━━ Input records
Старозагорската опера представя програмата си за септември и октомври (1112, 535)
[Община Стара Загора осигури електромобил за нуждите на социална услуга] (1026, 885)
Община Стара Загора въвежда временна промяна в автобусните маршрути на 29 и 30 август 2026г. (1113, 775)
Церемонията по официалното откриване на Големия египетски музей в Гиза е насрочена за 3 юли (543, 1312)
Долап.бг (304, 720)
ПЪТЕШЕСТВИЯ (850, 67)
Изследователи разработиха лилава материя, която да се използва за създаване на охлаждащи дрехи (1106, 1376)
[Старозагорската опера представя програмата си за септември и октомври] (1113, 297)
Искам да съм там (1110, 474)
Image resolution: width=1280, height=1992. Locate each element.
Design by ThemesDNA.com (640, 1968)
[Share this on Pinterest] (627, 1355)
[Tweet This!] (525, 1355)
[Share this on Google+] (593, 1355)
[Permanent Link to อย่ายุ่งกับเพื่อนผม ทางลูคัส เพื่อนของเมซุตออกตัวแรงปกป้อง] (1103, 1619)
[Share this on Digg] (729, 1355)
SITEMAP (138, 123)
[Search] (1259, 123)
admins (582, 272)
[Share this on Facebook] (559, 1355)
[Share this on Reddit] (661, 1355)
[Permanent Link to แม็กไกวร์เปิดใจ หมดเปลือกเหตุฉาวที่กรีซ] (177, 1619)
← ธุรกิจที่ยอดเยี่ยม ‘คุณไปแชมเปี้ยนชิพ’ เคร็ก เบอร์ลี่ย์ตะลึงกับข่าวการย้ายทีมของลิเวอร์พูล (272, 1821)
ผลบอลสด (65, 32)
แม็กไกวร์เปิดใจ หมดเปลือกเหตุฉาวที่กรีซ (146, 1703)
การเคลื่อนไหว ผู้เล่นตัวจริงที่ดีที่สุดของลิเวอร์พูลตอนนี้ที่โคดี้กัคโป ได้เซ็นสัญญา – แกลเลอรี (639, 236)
━━━━
What you need to do
Stop at the line containing "Община Стара Загора въвежда". Please print exactly every line before it from the start of the records, plus that line itself, and nothing else.

Expected answer
Старозагорската опера представя програмата си за септември и октомври (1112, 535)
[Община Стара Загора осигури електромобил за нуждите на социална услуга] (1026, 885)
Община Стара Загора въвежда временна промяна в автобусните маршрути на 29 и 30 август 2026г. (1113, 775)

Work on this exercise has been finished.